• [EXERCISE]: Give again, word for word, every line in the entries below from the line with "This screenshot has width=1059, height=522." up to and including the line with "Select row 27", and no other line.

• [Stored data entries]:
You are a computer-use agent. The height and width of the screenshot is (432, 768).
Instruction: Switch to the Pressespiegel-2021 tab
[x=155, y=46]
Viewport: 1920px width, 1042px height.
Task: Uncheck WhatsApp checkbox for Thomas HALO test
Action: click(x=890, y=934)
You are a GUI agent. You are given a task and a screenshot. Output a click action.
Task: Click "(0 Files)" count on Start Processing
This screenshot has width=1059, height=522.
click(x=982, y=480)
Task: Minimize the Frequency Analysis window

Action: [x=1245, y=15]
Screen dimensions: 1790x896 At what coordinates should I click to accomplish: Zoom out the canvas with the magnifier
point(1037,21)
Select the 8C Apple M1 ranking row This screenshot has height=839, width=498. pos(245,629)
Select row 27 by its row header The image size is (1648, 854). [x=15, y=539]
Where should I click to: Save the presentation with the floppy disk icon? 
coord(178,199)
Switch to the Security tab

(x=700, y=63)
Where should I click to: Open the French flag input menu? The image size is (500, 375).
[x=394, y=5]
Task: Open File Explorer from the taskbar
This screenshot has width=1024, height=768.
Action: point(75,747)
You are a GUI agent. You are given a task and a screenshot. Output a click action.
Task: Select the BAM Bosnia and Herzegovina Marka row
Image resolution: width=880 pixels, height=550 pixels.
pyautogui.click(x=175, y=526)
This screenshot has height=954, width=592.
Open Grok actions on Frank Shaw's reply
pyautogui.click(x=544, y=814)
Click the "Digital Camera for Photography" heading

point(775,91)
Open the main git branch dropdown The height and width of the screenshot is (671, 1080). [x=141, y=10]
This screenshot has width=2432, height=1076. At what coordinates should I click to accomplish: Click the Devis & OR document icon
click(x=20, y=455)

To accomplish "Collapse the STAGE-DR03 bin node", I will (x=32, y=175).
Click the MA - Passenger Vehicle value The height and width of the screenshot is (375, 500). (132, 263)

• [YOUR SOLUTION]:
This screenshot has width=1059, height=522.
click(x=982, y=480)
Task: Minimize the Frequency Analysis window

Action: [x=1245, y=15]
Screen dimensions: 1790x896 At what coordinates should I click to accomplish: Zoom out the canvas with the magnifier
point(1037,21)
Select the 8C Apple M1 ranking row This screenshot has height=839, width=498. pos(245,629)
Select row 27 by its row header The image size is (1648, 854). [x=15, y=539]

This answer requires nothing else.